Steve Chandler, in his book, Wealth Warrior, asks the question: “Are you willing to go berserk? . . . . It’s usually a person’s unwillingness to go crazy (in a good way) that has them stuck with a boring and financially demoralizing life. ” Study and act on your dreams, inside and out. Don’t be afraid to pull out from the crowd and do what you need to do. Read the book backwards. Find ways to serve. Go berserk! Join me.
I don’t watch much television but when I do I make sure it is in another language. Picture from one of my stays at a manga kissa. Battle Royale manga, empty glasses, internet and a remote control. Classic!
Everywhere I go it seems there is someone or something telling me not to watch television. I guess that’s one of the dangers of reading too many books!
Furuichi Yukio in his book 1日３０分を続けなさい！人生勝利の勉強法５５Learn to Win (Every Day Continue for 30 minutes: 55 study methods to Win in Life) asks three simple questions:
If you continue to watch television every day for two hours will you acquire the skills you want?
If you watch television, are you going to become the kind of business person you want 5 or 10 years from now?
Have you gained any skills from watching television for so long?
If you haven’t guessed it from the title of this post, the answer is no. (BTW, AJATT reminds us that Furuichi Yukio learned English in part by watching a lot of episodes of Friends so maybe watching a lot of TV in another language doesn’t count.)
Another book、 テレビは見ていけない, is more blunt. The title means Don’t Watch Television. I’ve skimmed it and I am waiting to read until I finish watching all the episodes of Family Guy! I’m going to lost in translate the Amazon.co.jp summary of the book here. ( I would love more exact translations from any of you out there on the internets:)):
This is the first paperback version of the groundbreaking work of the self-actualization and brain function scholar. 画期的な自己実現法で話題の希代の脳機能学者が初の新書を刊行!
Without knowing it, your brain is being badly influenced [by television]. How can you lead a life without being fooled? あなたの脳は知らぬ間に毒されている! 洗脳のプロフェッショナルが教える「だまされない生き方」とは?
Why are Japanese brainwashed by television?日本人はなぜテレビに洗脳されるのか。
Commercials fascinate with their goods while entertainers wear their marvelous fashions and live in their high class apartments while visiting high fashion stores and eating extravagant food. Is this what you really want? Is this the way to lead a happy life?CMに映し出される魅力的な商品、芸能人が着ている華麗なファッション、著名人が住んでいる高級マンション、有名店の豪勢な料理……それらはホントにあなたが欲しいモノですか?幸福な生き方ですか?

———

Prompt —
Continue the blog post on giving up television, starting right after its last sentence.

Stored entries
———

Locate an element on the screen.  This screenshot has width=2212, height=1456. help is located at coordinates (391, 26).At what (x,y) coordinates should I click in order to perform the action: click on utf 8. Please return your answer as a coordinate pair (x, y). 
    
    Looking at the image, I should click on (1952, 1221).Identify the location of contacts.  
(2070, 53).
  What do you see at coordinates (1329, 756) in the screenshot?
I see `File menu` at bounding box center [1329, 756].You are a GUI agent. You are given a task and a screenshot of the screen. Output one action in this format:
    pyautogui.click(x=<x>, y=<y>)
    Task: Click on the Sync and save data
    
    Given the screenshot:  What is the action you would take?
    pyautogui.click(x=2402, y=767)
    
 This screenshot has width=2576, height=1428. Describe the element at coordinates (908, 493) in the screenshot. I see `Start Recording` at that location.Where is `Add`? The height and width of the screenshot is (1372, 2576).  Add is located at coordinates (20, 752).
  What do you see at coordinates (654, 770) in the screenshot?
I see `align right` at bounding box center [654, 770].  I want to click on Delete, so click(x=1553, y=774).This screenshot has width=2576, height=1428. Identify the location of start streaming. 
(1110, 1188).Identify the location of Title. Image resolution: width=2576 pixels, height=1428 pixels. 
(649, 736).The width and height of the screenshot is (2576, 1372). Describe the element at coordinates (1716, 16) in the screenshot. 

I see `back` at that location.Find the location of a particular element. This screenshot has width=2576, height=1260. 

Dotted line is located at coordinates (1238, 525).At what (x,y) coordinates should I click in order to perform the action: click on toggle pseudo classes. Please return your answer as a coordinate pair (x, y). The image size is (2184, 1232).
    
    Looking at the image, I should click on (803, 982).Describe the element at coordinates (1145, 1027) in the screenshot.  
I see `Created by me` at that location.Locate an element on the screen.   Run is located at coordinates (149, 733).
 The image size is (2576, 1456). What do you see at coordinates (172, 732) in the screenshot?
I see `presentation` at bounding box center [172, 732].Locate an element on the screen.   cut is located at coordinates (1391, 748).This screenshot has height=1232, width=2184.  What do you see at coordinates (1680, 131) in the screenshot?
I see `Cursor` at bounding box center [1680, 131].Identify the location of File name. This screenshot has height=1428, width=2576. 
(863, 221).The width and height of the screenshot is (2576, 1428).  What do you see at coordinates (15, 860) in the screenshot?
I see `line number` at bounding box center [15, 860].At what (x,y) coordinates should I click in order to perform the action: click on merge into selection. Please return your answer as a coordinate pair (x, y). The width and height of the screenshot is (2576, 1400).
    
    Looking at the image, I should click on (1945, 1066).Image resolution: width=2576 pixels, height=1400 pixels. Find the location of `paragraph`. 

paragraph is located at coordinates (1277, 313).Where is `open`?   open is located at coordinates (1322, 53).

———

The answer —
How the values of your heart be overridden by the standardizing values of powerful brainwashing.「空気を読め」と画一的な価値観を強制してくる最強の洗脳装置を前に、知らぬ間に自分の心が書き換えられる原理とは。
Fear, brainwashing, and the media: How visual media is one of the powerful forms of brainwashing. 洗脳メディアの恐怖】視覚情報
James Arthur Ray, author of Harmonic Wealth: The Secret of Attracting the Life You Want, writes about how television undermines our unconscious. He explains how much of television is “soul-sucking programming” and encourages us to create our realities instead of getting caught up in “reality television.” “When your life becomes enthusiastically inspired, the greatest, most exciting, and entertaining reality might just be the reality of your own life.”
Ray also gets a little mathematical on us. A four hour a day television habit equals 1,456 hours a year, which equals two months a year, and adds up to twelve years over an average lifetime. He also drops some “science” on this and explains that television makes your brain waves slow down from beta to alpha and does the following:
affects your ability to learn while watching
puts you in an “alpha-wave trance” that makes you more susceptible to advertising
I know I’ve put a lot of other people’s thoughts in front of you. Kind of like watching television, innit? It’s just strange that all the sudden so many writers are telling me not to watch television. One thing that I have definitely stopped doing is watching the news while we eat or get ready to eat dinner. I don’t know what I was thinking by doing that, especially since I have two young daughters.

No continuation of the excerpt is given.